According to a new survey commissioned by Google, British teenagers have little interest in starting their own companies and believe they will likely work for well-established companies when they enter the workforce.
The survey was based around statistics gathered by YouGov and highlights a lack of entrepreneurial spirit amongst teenagers in Britain. The Internet-based market research firm used responses from 1,021 teenagers to gather its data. YouGov found that only 22 per cent of people aged 15-18 believed that they would likely start their own business. The remaining 78 per cent believed that they would work at a well-established company instead.
56 per cent of the young people surveyed thought that starting their own business was a risky move while 21 per cent thought it was unstable and 11 per cent thought that doing so would be reckless. When it came to entrepreneurship, 45 per cent of girls and 39 per cent of boys were afraid of the risk of failure.
In response to the results of the survey, Google announced that it would be launching an imitative called Google Future Founders to encourage young people to embrace entrepreneurship and give them the necessary training to do so successfully. The programme will operate out of the company's startup hub in the UK, Campus London.

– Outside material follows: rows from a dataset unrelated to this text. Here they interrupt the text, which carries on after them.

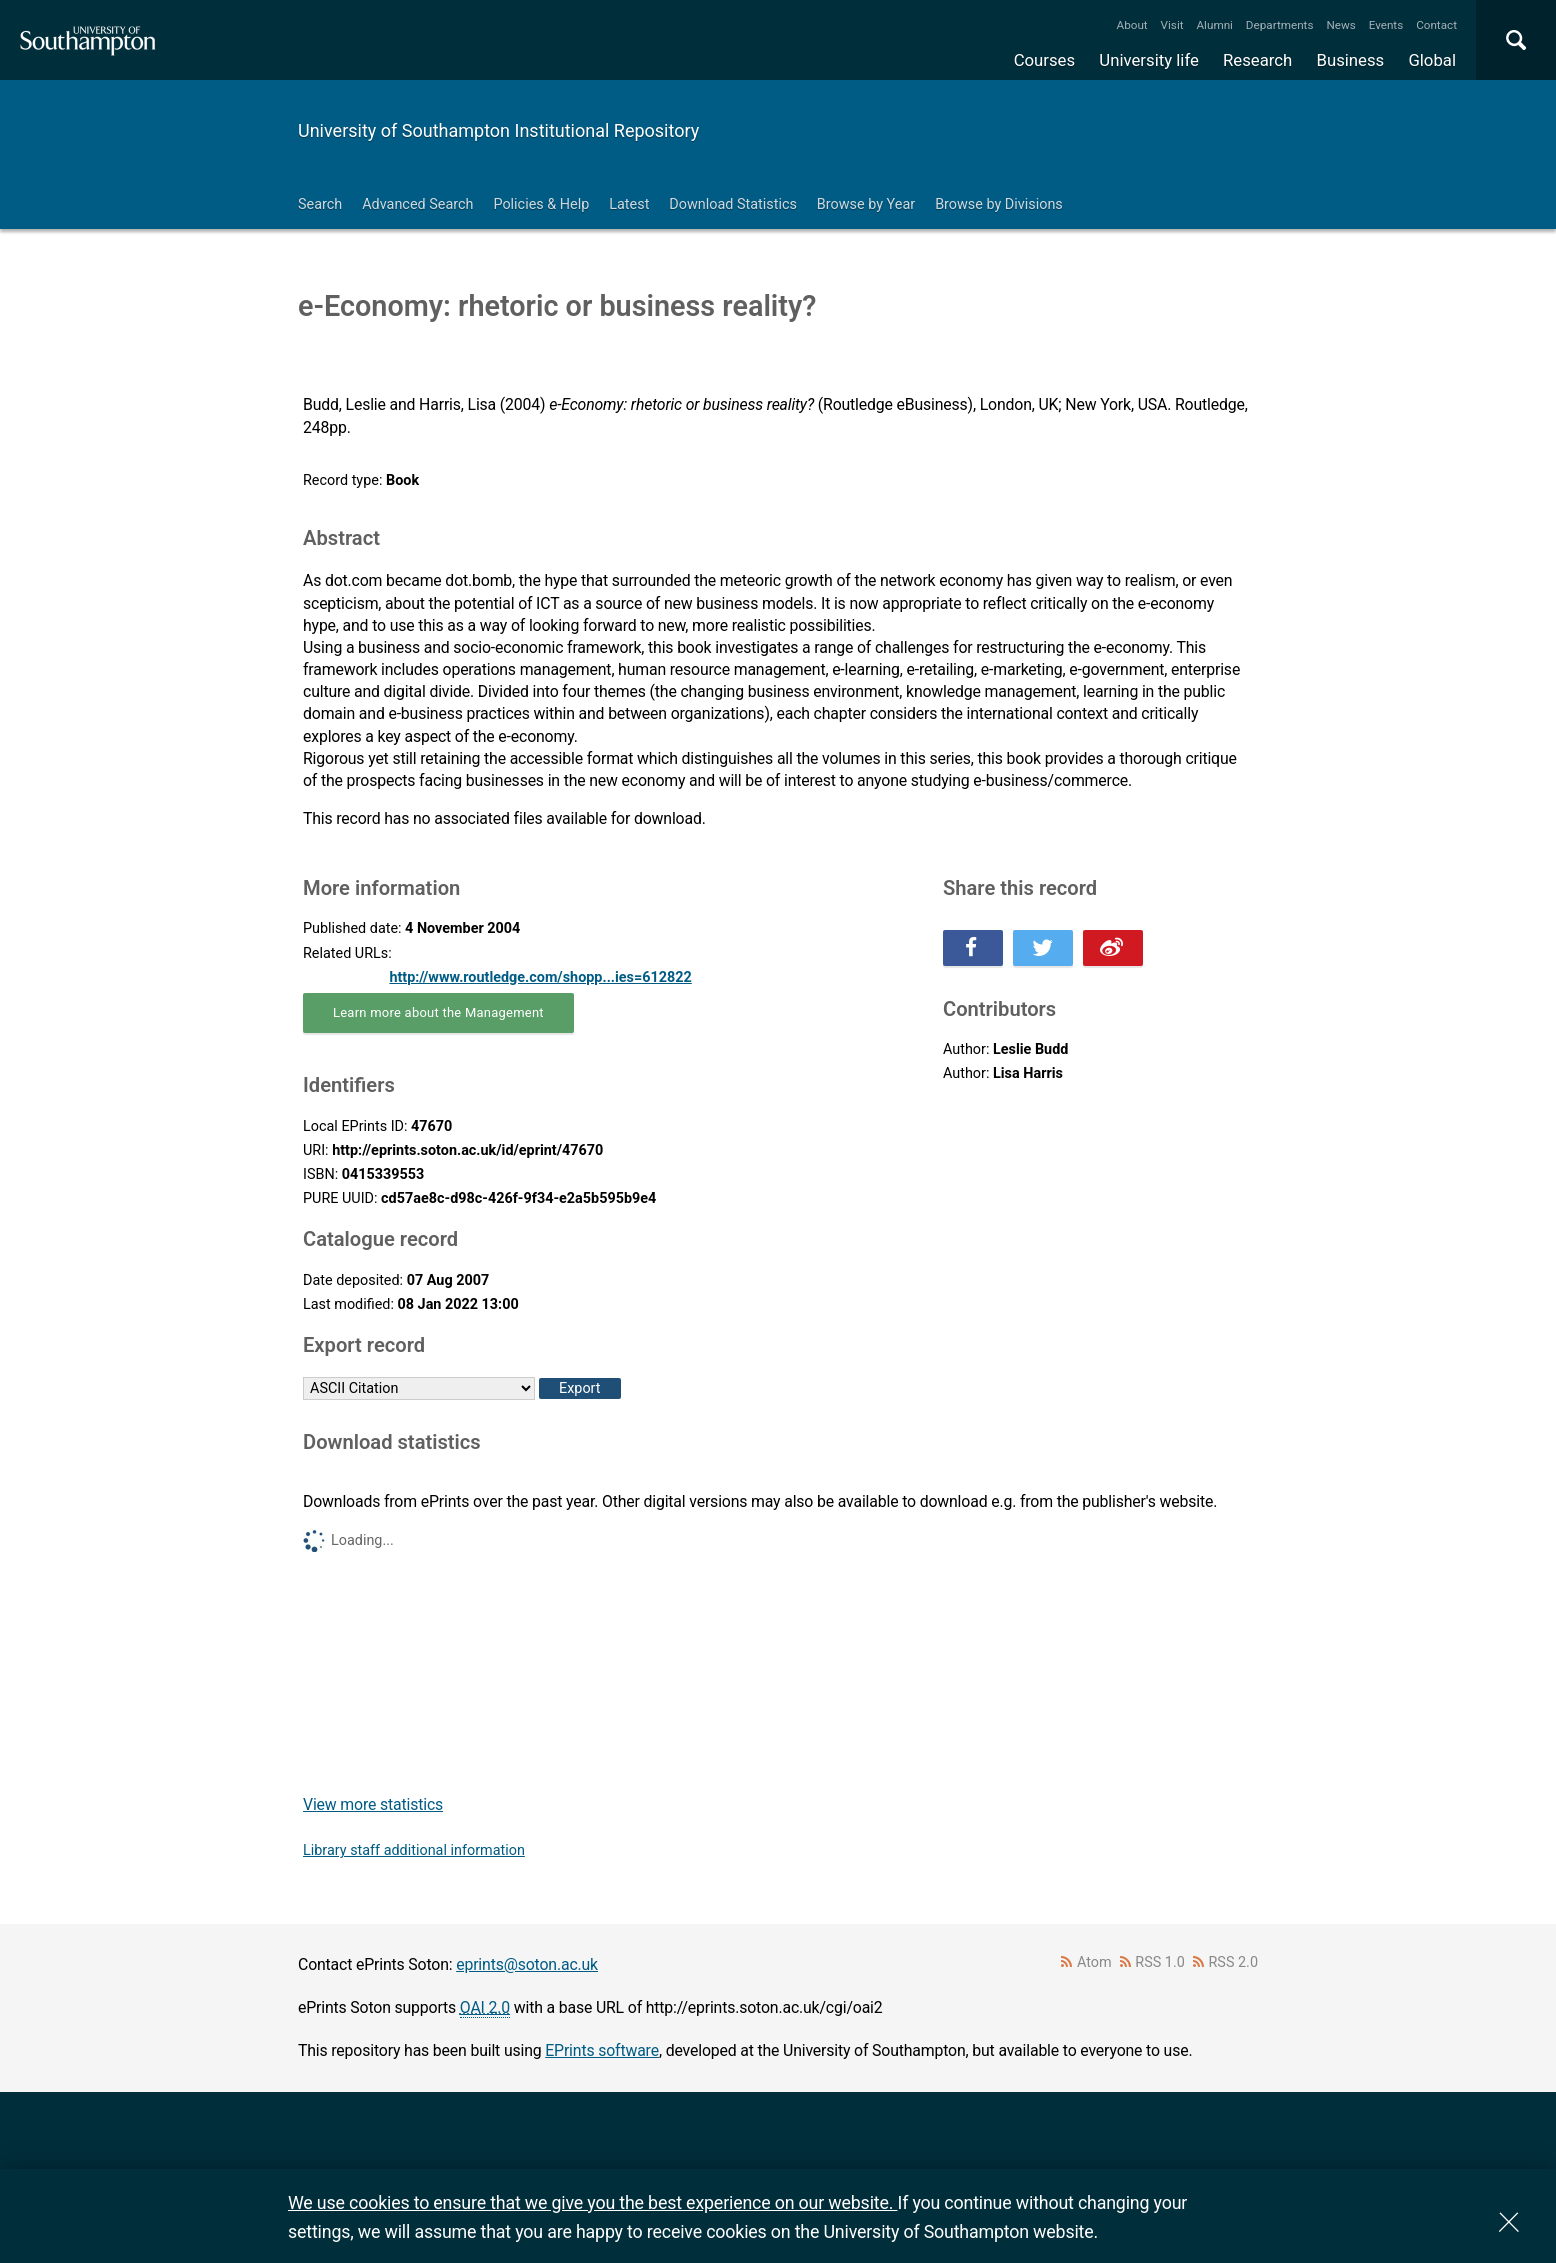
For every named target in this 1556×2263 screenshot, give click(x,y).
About (1132, 25)
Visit (1172, 25)
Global (1432, 60)
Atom (1094, 1962)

Google Future Founders will offer groups of students aged 16-18 the opportunity to attend half-day workshops at Campus London. Startup experts and entrepreneurs will lead the workshops and the company will provide the students with access to ongoing mentorship.
This new initiative will help young people come face to face with and dispel many of the myths and falsehoods surrounding entrepreneurship. Google's Future Founders programme will build on the experience of many of the company's previous programmes including Founders Over 50.